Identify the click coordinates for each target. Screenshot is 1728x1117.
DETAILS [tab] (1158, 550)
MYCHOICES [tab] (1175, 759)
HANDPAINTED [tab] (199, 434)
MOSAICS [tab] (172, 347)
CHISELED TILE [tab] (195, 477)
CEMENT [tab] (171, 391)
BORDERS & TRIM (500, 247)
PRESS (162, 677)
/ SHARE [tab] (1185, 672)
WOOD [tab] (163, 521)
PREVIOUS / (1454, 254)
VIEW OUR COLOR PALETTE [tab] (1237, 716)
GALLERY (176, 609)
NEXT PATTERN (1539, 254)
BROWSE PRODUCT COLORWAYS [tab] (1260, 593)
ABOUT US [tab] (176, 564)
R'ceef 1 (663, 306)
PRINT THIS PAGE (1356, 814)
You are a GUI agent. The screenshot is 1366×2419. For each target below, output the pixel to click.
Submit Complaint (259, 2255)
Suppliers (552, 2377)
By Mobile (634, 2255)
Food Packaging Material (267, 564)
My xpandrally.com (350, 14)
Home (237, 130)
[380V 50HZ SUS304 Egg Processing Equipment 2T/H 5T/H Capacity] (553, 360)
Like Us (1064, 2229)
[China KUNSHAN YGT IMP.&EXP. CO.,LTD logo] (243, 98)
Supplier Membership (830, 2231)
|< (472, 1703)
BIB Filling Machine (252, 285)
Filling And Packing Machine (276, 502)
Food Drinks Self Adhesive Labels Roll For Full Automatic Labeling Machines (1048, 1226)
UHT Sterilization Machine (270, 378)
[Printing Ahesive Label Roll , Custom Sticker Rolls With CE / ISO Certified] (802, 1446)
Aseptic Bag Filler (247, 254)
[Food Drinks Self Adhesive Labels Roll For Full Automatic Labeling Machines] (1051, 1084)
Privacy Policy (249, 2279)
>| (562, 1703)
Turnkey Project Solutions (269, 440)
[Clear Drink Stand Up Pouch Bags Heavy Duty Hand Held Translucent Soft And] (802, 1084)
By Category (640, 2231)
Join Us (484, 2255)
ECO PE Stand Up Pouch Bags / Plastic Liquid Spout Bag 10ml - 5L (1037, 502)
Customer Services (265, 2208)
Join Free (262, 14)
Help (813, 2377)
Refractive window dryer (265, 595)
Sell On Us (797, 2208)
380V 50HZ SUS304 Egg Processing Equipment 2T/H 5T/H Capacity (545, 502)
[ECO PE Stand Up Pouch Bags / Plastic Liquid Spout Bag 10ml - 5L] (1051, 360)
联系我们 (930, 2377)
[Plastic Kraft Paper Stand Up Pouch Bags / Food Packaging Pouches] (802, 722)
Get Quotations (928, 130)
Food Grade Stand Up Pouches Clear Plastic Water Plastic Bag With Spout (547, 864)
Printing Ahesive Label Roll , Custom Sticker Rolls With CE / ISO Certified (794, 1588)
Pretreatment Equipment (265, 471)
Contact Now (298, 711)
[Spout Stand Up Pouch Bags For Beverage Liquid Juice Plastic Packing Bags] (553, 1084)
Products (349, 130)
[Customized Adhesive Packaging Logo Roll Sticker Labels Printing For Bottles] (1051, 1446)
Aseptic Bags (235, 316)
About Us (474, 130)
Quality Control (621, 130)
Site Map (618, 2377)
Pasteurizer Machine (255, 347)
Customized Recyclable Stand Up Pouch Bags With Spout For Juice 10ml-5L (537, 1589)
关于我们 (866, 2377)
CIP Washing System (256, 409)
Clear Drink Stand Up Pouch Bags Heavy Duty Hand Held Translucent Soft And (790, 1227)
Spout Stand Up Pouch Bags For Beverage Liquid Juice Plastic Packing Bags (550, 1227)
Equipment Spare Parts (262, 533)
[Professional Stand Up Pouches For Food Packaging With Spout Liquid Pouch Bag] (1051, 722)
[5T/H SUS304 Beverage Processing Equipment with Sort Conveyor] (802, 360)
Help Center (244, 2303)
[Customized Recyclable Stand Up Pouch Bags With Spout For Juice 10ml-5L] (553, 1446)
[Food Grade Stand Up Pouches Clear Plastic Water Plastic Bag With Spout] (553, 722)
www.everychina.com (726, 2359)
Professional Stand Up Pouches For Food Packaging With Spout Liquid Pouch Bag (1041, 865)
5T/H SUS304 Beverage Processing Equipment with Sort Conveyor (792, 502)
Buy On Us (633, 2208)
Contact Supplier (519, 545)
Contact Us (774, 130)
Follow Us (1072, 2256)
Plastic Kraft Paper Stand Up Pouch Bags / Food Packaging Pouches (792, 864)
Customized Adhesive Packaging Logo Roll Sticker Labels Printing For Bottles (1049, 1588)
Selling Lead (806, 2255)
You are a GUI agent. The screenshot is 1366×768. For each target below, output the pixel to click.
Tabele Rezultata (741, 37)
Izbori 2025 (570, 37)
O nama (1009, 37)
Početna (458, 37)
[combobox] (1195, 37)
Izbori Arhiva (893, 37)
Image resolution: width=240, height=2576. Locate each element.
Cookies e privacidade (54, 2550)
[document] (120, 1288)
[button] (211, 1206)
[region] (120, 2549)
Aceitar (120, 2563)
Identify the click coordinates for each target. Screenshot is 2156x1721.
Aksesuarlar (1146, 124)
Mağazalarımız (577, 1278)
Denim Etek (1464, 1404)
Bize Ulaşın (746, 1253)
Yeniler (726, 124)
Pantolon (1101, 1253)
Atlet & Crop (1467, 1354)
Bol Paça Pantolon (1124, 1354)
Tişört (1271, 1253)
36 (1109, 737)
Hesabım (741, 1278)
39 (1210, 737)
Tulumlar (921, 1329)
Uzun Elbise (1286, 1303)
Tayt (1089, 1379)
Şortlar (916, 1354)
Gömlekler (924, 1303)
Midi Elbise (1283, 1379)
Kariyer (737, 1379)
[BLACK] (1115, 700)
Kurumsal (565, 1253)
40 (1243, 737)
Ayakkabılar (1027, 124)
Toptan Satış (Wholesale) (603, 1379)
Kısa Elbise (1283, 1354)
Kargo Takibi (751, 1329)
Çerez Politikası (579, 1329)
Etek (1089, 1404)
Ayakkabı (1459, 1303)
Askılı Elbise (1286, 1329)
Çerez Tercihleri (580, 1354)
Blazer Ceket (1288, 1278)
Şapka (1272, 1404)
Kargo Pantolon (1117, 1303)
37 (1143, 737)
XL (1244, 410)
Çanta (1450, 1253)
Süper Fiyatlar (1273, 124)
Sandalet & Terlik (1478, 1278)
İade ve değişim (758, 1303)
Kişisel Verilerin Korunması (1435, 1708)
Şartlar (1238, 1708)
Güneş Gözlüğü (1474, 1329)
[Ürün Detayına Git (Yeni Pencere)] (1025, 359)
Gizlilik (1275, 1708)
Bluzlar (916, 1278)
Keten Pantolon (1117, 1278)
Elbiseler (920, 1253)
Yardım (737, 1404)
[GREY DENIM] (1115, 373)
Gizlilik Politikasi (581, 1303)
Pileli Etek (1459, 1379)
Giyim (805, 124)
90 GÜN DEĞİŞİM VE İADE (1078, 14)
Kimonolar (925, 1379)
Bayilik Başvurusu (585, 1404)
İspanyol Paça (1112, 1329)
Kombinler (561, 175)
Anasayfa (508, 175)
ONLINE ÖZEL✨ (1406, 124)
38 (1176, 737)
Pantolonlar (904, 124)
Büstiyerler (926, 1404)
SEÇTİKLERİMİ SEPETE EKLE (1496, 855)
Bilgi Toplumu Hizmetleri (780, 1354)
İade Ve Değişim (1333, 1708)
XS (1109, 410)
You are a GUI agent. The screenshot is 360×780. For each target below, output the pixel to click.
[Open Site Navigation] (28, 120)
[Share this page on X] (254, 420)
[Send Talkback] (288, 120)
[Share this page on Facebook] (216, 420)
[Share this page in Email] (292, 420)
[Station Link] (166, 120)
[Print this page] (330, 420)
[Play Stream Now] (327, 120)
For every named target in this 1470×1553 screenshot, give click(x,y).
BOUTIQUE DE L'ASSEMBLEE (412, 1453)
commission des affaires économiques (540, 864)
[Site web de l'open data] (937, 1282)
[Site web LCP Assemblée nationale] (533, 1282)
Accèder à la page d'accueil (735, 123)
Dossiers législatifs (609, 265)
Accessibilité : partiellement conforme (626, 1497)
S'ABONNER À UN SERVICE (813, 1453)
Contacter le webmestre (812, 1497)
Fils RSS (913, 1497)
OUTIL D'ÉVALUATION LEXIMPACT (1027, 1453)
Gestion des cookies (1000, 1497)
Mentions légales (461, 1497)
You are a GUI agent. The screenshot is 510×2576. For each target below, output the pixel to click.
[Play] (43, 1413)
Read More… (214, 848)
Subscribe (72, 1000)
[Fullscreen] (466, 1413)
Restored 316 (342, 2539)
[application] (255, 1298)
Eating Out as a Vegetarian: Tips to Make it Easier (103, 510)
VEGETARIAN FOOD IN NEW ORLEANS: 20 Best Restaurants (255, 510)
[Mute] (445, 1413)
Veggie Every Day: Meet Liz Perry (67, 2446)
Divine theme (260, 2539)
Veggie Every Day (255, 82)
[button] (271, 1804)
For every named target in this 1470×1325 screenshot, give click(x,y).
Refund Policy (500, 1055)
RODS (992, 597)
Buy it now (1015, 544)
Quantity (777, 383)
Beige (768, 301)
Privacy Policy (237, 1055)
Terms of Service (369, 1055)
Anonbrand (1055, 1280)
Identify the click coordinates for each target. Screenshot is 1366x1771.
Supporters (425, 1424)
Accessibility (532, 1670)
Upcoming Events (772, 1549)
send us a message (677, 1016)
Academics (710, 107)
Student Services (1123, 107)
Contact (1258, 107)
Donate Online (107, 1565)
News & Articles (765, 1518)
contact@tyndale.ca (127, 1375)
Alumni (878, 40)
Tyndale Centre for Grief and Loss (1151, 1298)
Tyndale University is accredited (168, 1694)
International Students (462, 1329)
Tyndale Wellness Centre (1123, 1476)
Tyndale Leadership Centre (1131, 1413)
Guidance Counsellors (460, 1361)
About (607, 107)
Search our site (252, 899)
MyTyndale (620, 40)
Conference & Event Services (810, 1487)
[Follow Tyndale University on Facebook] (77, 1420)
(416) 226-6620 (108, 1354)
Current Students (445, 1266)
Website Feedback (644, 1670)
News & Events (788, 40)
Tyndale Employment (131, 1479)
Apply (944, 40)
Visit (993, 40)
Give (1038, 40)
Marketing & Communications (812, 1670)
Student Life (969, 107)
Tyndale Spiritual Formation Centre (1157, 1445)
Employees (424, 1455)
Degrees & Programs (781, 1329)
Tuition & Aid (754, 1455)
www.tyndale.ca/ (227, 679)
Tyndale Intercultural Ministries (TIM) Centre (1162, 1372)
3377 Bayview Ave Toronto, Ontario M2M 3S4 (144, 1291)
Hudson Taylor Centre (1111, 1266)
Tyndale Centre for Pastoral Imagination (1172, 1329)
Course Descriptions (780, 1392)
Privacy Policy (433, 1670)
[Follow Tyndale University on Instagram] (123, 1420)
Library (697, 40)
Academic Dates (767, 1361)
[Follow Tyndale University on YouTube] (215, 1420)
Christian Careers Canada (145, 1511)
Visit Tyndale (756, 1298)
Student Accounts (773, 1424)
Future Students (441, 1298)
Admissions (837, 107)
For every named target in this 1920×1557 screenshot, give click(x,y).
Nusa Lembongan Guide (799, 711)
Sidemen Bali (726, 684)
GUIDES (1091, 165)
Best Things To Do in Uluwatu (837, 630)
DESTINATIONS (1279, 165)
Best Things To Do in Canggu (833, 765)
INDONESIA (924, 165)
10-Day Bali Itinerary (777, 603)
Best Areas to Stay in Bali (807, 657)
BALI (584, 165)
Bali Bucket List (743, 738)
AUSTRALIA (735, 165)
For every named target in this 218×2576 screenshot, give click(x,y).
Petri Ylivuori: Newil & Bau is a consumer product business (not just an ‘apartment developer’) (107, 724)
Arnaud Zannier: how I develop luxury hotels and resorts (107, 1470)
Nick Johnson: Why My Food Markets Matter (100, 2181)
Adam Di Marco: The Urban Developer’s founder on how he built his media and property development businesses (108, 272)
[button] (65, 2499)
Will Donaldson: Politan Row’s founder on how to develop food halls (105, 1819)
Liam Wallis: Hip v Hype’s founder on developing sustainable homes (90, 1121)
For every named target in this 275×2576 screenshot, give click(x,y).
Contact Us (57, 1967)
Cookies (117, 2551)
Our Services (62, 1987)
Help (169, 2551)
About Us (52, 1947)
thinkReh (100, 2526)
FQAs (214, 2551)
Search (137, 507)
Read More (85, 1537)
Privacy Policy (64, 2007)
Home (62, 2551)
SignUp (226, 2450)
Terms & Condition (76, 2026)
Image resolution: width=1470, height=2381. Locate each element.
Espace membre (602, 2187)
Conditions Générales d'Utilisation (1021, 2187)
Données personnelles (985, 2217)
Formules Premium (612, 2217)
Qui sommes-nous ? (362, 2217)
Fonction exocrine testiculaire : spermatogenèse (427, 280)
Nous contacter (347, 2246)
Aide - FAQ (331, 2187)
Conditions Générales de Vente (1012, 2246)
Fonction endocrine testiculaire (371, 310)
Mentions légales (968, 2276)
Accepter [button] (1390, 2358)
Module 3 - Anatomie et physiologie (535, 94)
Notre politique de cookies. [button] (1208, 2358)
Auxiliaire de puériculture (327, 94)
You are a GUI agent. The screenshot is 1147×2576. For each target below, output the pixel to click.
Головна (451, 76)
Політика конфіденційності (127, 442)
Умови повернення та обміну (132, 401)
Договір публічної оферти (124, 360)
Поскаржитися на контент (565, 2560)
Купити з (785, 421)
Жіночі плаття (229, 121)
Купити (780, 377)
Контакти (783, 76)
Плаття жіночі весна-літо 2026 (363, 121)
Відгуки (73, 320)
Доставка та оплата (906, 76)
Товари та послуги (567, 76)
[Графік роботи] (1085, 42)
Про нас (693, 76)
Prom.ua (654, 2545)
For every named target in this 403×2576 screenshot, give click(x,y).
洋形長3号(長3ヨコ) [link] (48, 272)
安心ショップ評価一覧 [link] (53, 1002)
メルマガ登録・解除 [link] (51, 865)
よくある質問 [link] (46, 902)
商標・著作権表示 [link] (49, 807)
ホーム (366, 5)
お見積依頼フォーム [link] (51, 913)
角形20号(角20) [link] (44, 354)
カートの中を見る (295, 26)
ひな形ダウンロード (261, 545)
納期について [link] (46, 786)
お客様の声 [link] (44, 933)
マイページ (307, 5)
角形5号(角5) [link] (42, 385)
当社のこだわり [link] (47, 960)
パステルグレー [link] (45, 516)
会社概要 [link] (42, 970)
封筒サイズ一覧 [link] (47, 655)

• Instructions to follow: Reproduce the lines above, beginning at the line with "Employees (424, 1455)" and stopping after the line with "Student Accounts (773, 1424)", exactly as they are.

• Task output:
Employees (424, 1455)
Degrees & Programs (781, 1329)
Tuition & Aid (754, 1455)
www.tyndale.ca/ (227, 679)
Tyndale Intercultural Ministries (TIM) Centre (1162, 1372)
3377 Bayview Ave Toronto, Ontario M2M 3S4 (144, 1291)
Hudson Taylor Centre (1111, 1266)
Tyndale Centre for Pastoral Imagination (1172, 1329)
Course Descriptions (780, 1392)
Privacy Policy (433, 1670)
[Follow Tyndale University on Instagram] (123, 1420)
Library (697, 40)
Academic Dates (767, 1361)
[Follow Tyndale University on YouTube] (215, 1420)
Christian Careers Canada (145, 1511)
Visit Tyndale (756, 1298)
Student Accounts (773, 1424)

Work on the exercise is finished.